Não estamos querendo manipular pessoas, mas querendo mostrar que há um poder na música que as pessoas nem sempre relevam. Para mim aqui reside o grande problema. Seja por pressão, seja para manter os jovens aquietados, boa parte dos pastores está deixando a música na Igreja nas mãos de moços bem intencionados, mas desconhecedores do poder da música, dos estilos e a sua relação com os tipos de mensagens, de teologia (quanta barbaridade se canta por aí) e de português (Camões teria um ataque apoplético se entrasse em algumas de nossas igrejas).

A música proclama através de uma teologia correta, de uma adequação entre mensagem e veículo, ou seja, entre conteúdo e forma.

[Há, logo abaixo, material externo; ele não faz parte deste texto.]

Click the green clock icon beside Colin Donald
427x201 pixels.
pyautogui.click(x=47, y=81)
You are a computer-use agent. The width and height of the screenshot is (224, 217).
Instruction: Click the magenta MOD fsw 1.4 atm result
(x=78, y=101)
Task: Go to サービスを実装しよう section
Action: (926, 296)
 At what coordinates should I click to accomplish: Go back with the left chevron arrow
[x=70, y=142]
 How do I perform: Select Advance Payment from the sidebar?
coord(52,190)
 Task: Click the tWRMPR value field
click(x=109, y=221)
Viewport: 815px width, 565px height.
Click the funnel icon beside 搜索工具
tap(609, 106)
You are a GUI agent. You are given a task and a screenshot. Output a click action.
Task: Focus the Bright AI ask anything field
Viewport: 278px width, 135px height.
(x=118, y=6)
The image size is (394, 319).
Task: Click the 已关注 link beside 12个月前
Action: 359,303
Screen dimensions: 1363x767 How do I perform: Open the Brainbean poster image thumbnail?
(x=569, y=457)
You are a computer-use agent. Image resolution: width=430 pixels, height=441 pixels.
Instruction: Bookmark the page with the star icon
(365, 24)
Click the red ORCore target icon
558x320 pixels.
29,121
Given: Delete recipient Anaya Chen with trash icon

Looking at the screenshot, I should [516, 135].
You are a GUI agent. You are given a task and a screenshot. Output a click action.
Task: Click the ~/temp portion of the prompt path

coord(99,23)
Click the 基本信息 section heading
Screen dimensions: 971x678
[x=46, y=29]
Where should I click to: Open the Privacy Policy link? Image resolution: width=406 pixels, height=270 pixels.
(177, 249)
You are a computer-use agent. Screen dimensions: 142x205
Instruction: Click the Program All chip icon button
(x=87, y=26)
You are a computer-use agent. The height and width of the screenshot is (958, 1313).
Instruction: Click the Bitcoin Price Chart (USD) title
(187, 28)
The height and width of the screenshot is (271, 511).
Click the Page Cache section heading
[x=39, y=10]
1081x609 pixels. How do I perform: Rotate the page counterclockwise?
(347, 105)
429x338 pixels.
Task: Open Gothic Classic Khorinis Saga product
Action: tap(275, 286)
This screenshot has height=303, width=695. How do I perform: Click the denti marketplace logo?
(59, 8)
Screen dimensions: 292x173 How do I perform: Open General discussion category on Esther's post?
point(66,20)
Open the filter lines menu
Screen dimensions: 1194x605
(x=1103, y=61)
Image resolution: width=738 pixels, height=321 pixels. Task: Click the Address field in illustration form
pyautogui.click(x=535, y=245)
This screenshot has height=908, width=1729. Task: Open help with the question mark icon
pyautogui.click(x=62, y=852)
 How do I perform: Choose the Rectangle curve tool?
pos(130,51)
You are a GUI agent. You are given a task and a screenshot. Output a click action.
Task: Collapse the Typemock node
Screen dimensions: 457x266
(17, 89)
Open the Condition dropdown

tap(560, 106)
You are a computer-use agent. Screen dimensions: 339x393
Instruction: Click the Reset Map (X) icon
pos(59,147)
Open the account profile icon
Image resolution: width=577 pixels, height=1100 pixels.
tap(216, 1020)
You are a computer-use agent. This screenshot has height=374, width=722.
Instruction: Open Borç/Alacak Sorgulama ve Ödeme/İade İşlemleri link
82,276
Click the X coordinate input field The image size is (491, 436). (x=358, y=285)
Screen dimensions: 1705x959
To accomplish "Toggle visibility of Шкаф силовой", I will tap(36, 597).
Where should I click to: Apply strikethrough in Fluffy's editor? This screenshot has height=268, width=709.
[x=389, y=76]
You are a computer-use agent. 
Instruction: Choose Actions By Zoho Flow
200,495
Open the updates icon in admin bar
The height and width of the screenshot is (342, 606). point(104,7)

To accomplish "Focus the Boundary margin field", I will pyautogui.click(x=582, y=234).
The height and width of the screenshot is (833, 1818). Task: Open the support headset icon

Nestes pontos ela precisa ser muito bem ajustada.

Fugi um pouco da linha de pensamento. Voltemos a ela: a música comunica não apenas aos incrédulos, mas aos crentes. Para isso precisamos de hinos consistentes, que tragam uma mensagem com conteúdo. Não sou músico, mas sou pregador e dirijo cultos. Neste sentido, em minha ótica, quero dar como exemplo do que estou dizendo o hino 447, do HCC, “Mas Eu Sei em Quem Tenho Crido”. A letra é um testemunho admirável, consistente, de teologia correta, de vida cristã piedosa e casada com uma música adequada. É um hino que comunica ao não crente, e da mesma forma, é um alento extraordinário para o membro de Igreja. Da mesma forma, o hino 262. Observem nele uma teologia correta extremamente contextualizada, porque trata da angústia do homem moderno, de solidão, de medo do futuro. Vejam que a música é muito bem encaixada porque induz à reflexão. Imaginem, agora, uma letra desta, reflexiva, induzindo à auto-análise, acoplada um ritmo agitado. Observe também que, além de evangelístico, de proclamar, o hino é confortador. Sua mensagem trata de realidades que nós, membros de Igreja, também enfrentamos.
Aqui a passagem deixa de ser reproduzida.